CAEL's fellow Strada Collaborative member InsideTrack is providing that technical support. It would be hard to assign a more apt partner. InsideTrack is a pioneer in using coaching to improve educational outcomes including enrollment, persistence, completion, and career readiness. Since 2001, the nonprofit has provided direct coaching to more than 3.2 million learners. 

InsideTrack's technical support includes training UTRGV personnel in coaching. Jones completed the training alongside her coaching colleagues, who include staff and graduate students. 

"Because I tend to be in a position where I'm giving more direction rather than asking questions, I've learned a lot in terms of the impact coaching is having with our students and on my work with colleagues," said Jones, describing the experience of reversing her traditional role of leading such discussions. She credits the coaching training for shifting her focus away from making assumptions and toward asking questions that help her better understand the perspectives of colleagues and students. The process also helped inspire a train-the-trainer model for scaling the impact of academic coaching to more learners at UTRGV.

As Jones entered the second LASS Academy with a focus on coaching, Jones realized success would require support from diverse areas of the university. "If we're really going to make an impact for this population of students, it's not going to happen through one program, and it's not going to happen in one department," she said. She had developed many strong connections through her time at the university, but participating in the LASS Academy was an opportunity to make more. "As we think about what issues and what barriers our students are facing, and as we learn from them, even going forward, I'm adding to this team," she said of the Academy participants.  

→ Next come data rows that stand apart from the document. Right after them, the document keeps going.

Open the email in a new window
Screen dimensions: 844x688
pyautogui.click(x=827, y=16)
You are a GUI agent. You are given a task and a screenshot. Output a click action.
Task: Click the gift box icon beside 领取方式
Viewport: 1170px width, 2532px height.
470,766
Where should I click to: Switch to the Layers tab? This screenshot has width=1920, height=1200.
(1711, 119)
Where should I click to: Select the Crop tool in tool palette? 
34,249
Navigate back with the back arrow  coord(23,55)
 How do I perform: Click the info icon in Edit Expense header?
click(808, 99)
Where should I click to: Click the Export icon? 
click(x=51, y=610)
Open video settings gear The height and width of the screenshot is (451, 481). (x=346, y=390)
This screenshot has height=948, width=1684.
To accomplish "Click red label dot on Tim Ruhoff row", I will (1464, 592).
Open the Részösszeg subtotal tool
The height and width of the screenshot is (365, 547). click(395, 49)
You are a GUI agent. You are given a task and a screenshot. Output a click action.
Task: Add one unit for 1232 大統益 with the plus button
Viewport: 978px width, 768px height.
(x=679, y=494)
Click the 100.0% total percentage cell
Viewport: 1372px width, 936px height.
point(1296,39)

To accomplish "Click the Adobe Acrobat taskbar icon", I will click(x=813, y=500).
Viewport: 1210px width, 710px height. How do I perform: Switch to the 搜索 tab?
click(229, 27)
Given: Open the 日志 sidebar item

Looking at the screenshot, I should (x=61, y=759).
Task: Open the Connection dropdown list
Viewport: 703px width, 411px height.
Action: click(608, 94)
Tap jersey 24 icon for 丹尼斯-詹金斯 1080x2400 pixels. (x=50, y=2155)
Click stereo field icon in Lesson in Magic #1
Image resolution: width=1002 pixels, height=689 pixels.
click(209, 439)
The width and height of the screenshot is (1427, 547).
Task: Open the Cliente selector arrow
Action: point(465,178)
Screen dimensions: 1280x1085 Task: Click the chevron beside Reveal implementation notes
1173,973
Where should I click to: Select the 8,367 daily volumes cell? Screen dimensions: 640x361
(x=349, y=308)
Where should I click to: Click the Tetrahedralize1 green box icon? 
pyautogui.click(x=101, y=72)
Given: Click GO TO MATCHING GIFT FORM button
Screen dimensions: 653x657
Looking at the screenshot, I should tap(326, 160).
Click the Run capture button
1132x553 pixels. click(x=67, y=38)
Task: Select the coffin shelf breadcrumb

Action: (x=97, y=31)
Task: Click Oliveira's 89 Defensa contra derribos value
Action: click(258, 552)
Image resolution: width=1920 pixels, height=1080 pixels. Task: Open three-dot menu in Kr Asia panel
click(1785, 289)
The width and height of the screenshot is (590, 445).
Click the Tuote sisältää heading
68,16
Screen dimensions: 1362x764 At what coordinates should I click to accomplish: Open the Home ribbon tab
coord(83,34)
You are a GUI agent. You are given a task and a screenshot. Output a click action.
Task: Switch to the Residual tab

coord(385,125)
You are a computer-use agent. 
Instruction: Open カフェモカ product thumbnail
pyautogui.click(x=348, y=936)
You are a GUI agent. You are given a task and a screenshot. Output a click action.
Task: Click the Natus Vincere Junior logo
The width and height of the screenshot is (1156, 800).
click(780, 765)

Among the departments they represent are recruitment, the academic advising center, the career center, financial aid, and counseling. Insight from CAEL's Adult Learner 360 guided the composition of what Jones has branded the Academic Coaching for Excellence Success Team. The parallel surveys of students, faculty, and staff helped identify performance gaps between student experiences and institutional perceptions. "Bringing in experts from other departments helped us address the issues students shared with us and ultimately get them through their academic journey in a timely manner and in a successful way," said Jones.

Jones stressed that an understanding of the student experience is something that transcends number crunching. "I think institutionally we tend to look at data and how we can fill gaps," she said. "I think that's very powerful. But I think that it's important to have the context or the narrative that helps define that data. And that comes from the student voice and from understanding those individual experiences, because learning is an individualized journey."

Jones sees a deference to individual needs ingrained within the LASS Academy philosophy. "It's provided opportunities that we don't normally get to experience," she said. "I've been a part of other consortiums and cohorts, but CAEL provides the networking opportunity to learn from other teams at other institutions while also supporting each institution's individual approach to working with their populations.

"The missions of CAEL and their project partners align very nicely. Their approach is a team approach in terms of supporting those implementing the initiatives. It's a fantastic model, and I would definitely encourage others to participate."